Stored data entries
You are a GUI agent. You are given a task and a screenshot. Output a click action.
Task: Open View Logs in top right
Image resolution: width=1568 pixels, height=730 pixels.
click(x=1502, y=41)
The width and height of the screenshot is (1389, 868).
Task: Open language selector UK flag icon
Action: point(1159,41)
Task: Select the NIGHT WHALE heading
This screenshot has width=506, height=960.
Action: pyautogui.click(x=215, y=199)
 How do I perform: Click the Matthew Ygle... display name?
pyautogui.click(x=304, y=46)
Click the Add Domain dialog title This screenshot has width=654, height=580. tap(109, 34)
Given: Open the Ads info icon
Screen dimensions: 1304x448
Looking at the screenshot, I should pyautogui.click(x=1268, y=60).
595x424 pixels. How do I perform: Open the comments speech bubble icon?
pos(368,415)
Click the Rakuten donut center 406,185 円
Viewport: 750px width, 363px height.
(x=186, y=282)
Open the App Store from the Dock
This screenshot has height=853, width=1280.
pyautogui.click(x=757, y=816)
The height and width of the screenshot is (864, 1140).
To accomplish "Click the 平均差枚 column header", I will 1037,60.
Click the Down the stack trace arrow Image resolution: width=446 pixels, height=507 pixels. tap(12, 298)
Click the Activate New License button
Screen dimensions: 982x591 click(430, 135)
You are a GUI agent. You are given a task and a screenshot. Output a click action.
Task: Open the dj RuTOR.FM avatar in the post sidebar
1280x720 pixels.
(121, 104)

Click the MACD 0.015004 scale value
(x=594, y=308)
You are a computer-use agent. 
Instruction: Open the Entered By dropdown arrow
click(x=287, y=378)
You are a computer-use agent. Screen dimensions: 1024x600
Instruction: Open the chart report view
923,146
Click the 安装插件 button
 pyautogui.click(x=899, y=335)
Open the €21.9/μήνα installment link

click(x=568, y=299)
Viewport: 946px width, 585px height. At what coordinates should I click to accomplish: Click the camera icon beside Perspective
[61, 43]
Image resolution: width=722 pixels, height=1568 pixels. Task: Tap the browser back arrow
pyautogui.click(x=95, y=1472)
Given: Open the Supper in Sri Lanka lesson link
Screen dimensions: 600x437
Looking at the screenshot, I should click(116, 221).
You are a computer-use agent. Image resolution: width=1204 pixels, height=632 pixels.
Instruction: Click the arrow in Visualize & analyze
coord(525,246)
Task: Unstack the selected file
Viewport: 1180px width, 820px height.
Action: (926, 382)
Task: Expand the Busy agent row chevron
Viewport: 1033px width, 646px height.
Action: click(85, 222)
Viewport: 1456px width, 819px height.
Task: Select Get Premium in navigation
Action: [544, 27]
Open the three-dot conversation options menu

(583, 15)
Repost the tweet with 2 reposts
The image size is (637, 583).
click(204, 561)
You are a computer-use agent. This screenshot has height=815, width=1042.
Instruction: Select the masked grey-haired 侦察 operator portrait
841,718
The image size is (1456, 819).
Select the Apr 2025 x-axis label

## ACTION ITEM:
Exact output of every entry is required.

## TASK RESPONSE:
You are a GUI agent. You are given a task and a screenshot. Output a click action.
Task: Open View Logs in top right
Image resolution: width=1568 pixels, height=730 pixels.
click(x=1502, y=41)
The width and height of the screenshot is (1389, 868).
Task: Open language selector UK flag icon
Action: point(1159,41)
Task: Select the NIGHT WHALE heading
This screenshot has width=506, height=960.
Action: pyautogui.click(x=215, y=199)
 How do I perform: Click the Matthew Ygle... display name?
pyautogui.click(x=304, y=46)
Click the Add Domain dialog title This screenshot has width=654, height=580. tap(109, 34)
Given: Open the Ads info icon
Screen dimensions: 1304x448
Looking at the screenshot, I should pyautogui.click(x=1268, y=60).
595x424 pixels. How do I perform: Open the comments speech bubble icon?
pos(368,415)
Click the Rakuten donut center 406,185 円
Viewport: 750px width, 363px height.
(x=186, y=282)
Open the App Store from the Dock
This screenshot has height=853, width=1280.
pyautogui.click(x=757, y=816)
The height and width of the screenshot is (864, 1140).
To accomplish "Click the 平均差枚 column header", I will 1037,60.
Click the Down the stack trace arrow Image resolution: width=446 pixels, height=507 pixels. tap(12, 298)
Click the Activate New License button
Screen dimensions: 982x591 click(430, 135)
You are a GUI agent. You are given a task and a screenshot. Output a click action.
Task: Open the dj RuTOR.FM avatar in the post sidebar
1280x720 pixels.
(121, 104)

Click the MACD 0.015004 scale value
(x=594, y=308)
You are a computer-use agent. 
Instruction: Open the Entered By dropdown arrow
click(x=287, y=378)
You are a computer-use agent. Screen dimensions: 1024x600
Instruction: Open the chart report view
923,146
Click the 安装插件 button
 pyautogui.click(x=899, y=335)
Open the €21.9/μήνα installment link

click(x=568, y=299)
Viewport: 946px width, 585px height. At what coordinates should I click to accomplish: Click the camera icon beside Perspective
[61, 43]
Image resolution: width=722 pixels, height=1568 pixels. Task: Tap the browser back arrow
pyautogui.click(x=95, y=1472)
Given: Open the Supper in Sri Lanka lesson link
Screen dimensions: 600x437
Looking at the screenshot, I should click(116, 221).
You are a computer-use agent. Image resolution: width=1204 pixels, height=632 pixels.
Instruction: Click the arrow in Visualize & analyze
coord(525,246)
Task: Unstack the selected file
Viewport: 1180px width, 820px height.
Action: (926, 382)
Task: Expand the Busy agent row chevron
Viewport: 1033px width, 646px height.
Action: click(85, 222)
Viewport: 1456px width, 819px height.
Task: Select Get Premium in navigation
Action: [544, 27]
Open the three-dot conversation options menu

(583, 15)
Repost the tweet with 2 reposts
The image size is (637, 583).
click(204, 561)
You are a computer-use agent. This screenshot has height=815, width=1042.
Instruction: Select the masked grey-haired 侦察 operator portrait
841,718
The image size is (1456, 819).
Select the Apr 2025 x-axis label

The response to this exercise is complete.